James the computer guy will now take a shot at blog post…
I seem to have an odd taste in reading, and don’t get very much reading done. I was told that perhaps my tastes could give some insight into some of our more eclectic readers. I'm only writing on books I have actually finished, because if it was good enough for me to spend my very limited time on, then it must have been good... maybe.
The first I would like to tell about is one that I have finished a while ago, but haven’t found anything quite like in a long time.
Mogworld by Yhatzee Croshaw
This is the book that got me back to reading. It is written by a comedy video game reviewer and I would say he has done quite well.
A young mage named Jim is disappointed by his lack of progress in Mage School, but when his college is destroyed by its neighbor, Jim comes back with a new lease on life. Or so he thought now Jim and his zombie compatriots are complaining to their necromancer about pension plans and dental insurance. Morale for zombies is something that was never considered until a certain undead lord had considered they might be sentient.
Follow Jim in his adventure to figure out what is wrong with this new world, and hopefully, he can die in peace.
Content warning: some profanity, used with class (mostly). Mention of rotting corpses but no descriptions of viscera. No sexual content
Having not read since Mogworld, I was beginning to give up hope until I found this little gem. It is independently published, so it has a few errors, but I thought it was worth the read still. A bit odd, and a foray into a new genre calling itself LITrpg (for literary role play game).
These are books where leveling up as a person and fighting monsters to do so is very much a thing. This book is self-published by the author and it shows. I forgive it because it is so full of humor, I haven’t laughed this hard since reading fool (Christopher Moore).
Dungeon born by Dakota Krout
Our protagonist is CAL, as in calcium. He is a crystal, but he is sentient and can manipulate the world around him. That makes him a dungeon core. When Cal almost dies, he decides to take matters into his own metaphorical hands and become the strongest dungeon there ever was. This means Cal kills adventurers for fun. Oh and he eats them, definitely eats them.
Content warning: very little if any profanity, no sexual content, geek humor
Exploring further into this newfound LITrpg genre, I found this neat little story about a goblin and revenge. If you like video games you may just like this next one. It is a trilogy but comes together really well in the end.
Life Reset (New Era Online Book 1) by Shemer Kuznits
Our protagonist starts out like any other high level character in a video game, bored and apathetic. That is until his entire guild turns on him and transforms him into a level 1 goblin. This is a story of revenge and leveling up. May not be for everyone but I enjoyed it so much I read through all three of them before picking up anything else.

:::

• [Brief A] Say yes or no to each statement about the book blog post, and back up each answer with the exact words from the post that decide it: (i) Mogworld was written by a comedy video game reviewer; (ii) Dungeon Born includes sexual content; (iii) Life Reset is a single standalone book.
The book blog post and the records after it have nothing to do with each other.

• [Rows]

:::

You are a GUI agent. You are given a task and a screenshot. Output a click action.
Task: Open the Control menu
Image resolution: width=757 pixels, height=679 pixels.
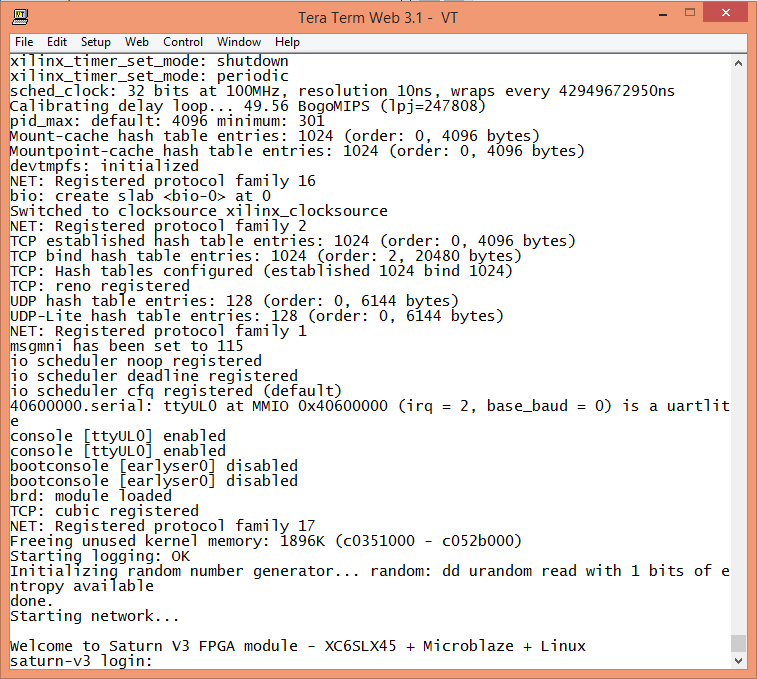point(183,42)
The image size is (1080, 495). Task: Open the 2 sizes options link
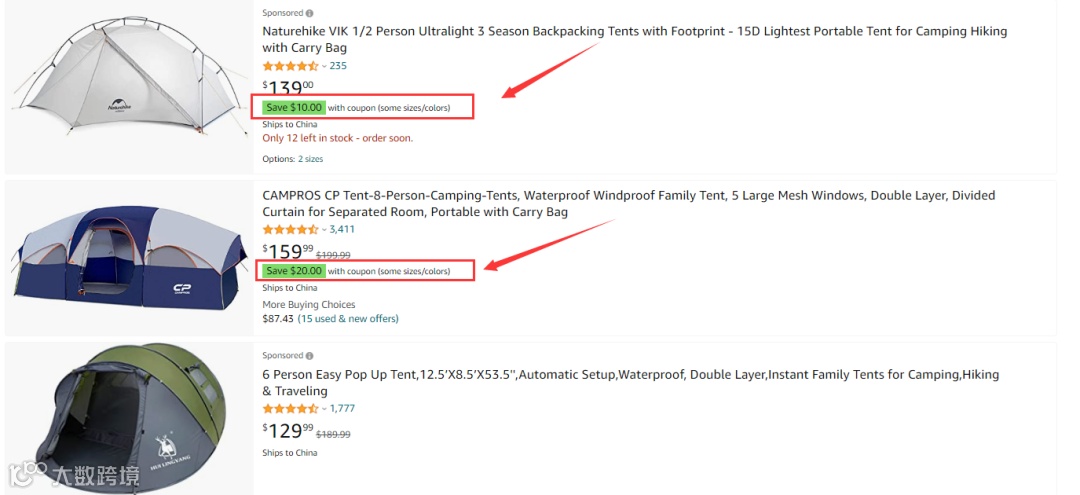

:::

• [Brief B] Rewrite every one of the records with "Open" swapped for "Expand", changing nothing else, and leave out the pictures.

• [Reply A]
(i) Yes: "It is written by a comedy video game reviewer"
(ii) No: "very little if any profanity, no sexual content, geek humor"
(iii) No: "It is a trilogy but comes together really well in the end."

• [Reply B]
You are a GUI agent. You are given a task and a screenshot. Output a click action.
Task: Expand the Control menu
Image resolution: width=757 pixels, height=679 pixels.
point(183,42)
The image size is (1080, 495). Task: Expand the 2 sizes options link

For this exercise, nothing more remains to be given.